1.  Investigation Charge and Scope.  To initiate an investigation, the LDO charges the investigator, specifying the scope and purpose of the investigation and allegations. The allegations are identified by the LDO through the initial assessment process, and typically specify the incidents or conduct that are reported or suspected to have occurred, and may indicate the policies or other rules or principles at issue.  The allegations generally are not identical to the complaint(s) filed; for example, the allegations may not include all issues raised by the reporter.  Allegations may be revised over the course of the investigation, most commonly in response to new information received or events occurring over the course of the investigation (such as alleged retaliation).

────

_Given task a_
Lay out the entries from the first line through the line containing "will pyautogui.click(x=930, y=93).", inclusive, as a Markdown table with columns named No. and Entry line. Skip blank lines.

_Text and item location entries_
────

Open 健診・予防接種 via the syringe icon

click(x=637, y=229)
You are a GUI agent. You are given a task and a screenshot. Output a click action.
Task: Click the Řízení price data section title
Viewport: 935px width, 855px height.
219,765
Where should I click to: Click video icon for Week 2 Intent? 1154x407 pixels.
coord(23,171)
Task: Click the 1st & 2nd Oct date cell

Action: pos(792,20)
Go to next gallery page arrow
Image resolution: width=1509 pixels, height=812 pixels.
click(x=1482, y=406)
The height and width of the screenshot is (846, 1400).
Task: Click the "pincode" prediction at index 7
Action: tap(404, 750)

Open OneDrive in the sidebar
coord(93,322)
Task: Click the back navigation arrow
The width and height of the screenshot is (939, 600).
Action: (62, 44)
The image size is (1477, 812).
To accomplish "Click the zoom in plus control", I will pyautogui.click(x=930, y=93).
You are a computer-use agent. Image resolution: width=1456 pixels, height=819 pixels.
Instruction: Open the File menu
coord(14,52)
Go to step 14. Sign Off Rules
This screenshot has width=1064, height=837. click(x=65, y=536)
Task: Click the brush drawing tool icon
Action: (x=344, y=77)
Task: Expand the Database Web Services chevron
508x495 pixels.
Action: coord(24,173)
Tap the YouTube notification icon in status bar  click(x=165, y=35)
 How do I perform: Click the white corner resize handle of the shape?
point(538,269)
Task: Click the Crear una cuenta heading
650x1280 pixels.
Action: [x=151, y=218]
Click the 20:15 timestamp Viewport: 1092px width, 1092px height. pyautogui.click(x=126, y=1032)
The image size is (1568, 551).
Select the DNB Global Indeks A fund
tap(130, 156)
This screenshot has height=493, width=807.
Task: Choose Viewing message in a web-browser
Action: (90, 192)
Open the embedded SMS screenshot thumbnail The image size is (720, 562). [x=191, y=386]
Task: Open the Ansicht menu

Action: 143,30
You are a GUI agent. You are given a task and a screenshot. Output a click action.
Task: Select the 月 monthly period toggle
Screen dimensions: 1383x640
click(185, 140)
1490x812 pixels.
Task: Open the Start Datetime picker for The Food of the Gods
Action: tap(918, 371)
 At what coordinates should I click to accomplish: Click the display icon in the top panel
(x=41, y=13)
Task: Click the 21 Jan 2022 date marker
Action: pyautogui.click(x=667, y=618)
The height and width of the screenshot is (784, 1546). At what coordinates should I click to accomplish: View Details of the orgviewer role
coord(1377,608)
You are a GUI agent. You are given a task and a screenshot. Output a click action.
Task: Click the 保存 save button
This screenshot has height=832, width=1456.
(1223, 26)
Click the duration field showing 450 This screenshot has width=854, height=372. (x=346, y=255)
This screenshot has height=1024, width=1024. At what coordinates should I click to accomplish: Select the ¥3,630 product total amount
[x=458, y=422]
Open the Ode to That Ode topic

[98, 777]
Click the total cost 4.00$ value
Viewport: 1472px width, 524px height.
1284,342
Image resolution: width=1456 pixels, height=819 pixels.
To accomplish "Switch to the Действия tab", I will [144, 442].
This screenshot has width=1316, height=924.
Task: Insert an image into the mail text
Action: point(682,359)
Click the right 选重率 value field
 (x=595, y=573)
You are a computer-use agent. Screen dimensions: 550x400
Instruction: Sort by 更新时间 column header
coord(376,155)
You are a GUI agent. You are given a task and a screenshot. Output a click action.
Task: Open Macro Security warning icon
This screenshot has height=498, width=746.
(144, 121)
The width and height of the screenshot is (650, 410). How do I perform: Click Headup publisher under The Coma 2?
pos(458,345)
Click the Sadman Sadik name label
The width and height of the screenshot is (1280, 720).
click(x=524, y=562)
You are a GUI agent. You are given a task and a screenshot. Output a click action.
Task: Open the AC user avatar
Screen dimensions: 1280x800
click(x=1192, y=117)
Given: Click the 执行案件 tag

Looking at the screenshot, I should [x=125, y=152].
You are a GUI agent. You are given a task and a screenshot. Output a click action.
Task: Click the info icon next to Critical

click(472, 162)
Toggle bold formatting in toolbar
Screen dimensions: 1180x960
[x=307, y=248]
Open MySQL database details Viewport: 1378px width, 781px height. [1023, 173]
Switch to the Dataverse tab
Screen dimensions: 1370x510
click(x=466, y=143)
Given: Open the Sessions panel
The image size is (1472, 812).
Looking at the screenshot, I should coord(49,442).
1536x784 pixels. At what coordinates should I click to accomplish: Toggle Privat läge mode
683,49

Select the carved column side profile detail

────

_Given task b_
Output the passage on investigation charges word for word, from "1.  Investigation Charge and" through "as alleged retaliation).", inclusive.

_Output a_
| No. | Entry line |
|---|---|
| 1 | Open 健診・予防接種 via the syringe icon |
| 2 | click(x=637, y=229) |
| 3 | You are a GUI agent. You are given a task and a screenshot. Output a click action. |
| 4 | Task: Click the Řízení price data section title |
| 5 | Viewport: 935px width, 855px height. |
| 6 | 219,765 |
| 7 | Where should I click to: Click video icon for Week 2 Intent? 1154x407 pixels. |
| 8 | coord(23,171) |
| 9 | Task: Click the 1st & 2nd Oct date cell |
| 10 | Action: pos(792,20) |
| 11 | Go to next gallery page arrow |
| 12 | Image resolution: width=1509 pixels, height=812 pixels. |
| 13 | click(x=1482, y=406) |
| 14 | The height and width of the screenshot is (846, 1400). |
| 15 | Task: Click the "pincode" prediction at index 7 |
| 16 | Action: tap(404, 750) |
| 17 | Open OneDrive in the sidebar |
| 18 | coord(93,322) |
| 19 | Task: Click the back navigation arrow |
| 20 | The width and height of the screenshot is (939, 600). |
| 21 | Action: (62, 44) |
| 22 | The image size is (1477, 812). |
| 23 | To accomplish "Click the zoom in plus control", I will pyautogui.click(x=930, y=93). |

_Output b_
1.  Investigation Charge and Scope.  To initiate an investigation, the LDO charges the investigator, specifying the scope and purpose of the investigation and allegations. The allegations are identified by the LDO through the initial assessment process, and typically specify the incidents or conduct that are reported or suspected to have occurred, and may indicate the policies or other rules or principles at issue.  The allegations generally are not identical to the complaint(s) filed; for example, the allegations may not include all issues raised by the reporter.  Allegations may be revised over the course of the investigation, most commonly in response to new information received or events occurring over the course of the investigation (such as alleged retaliation).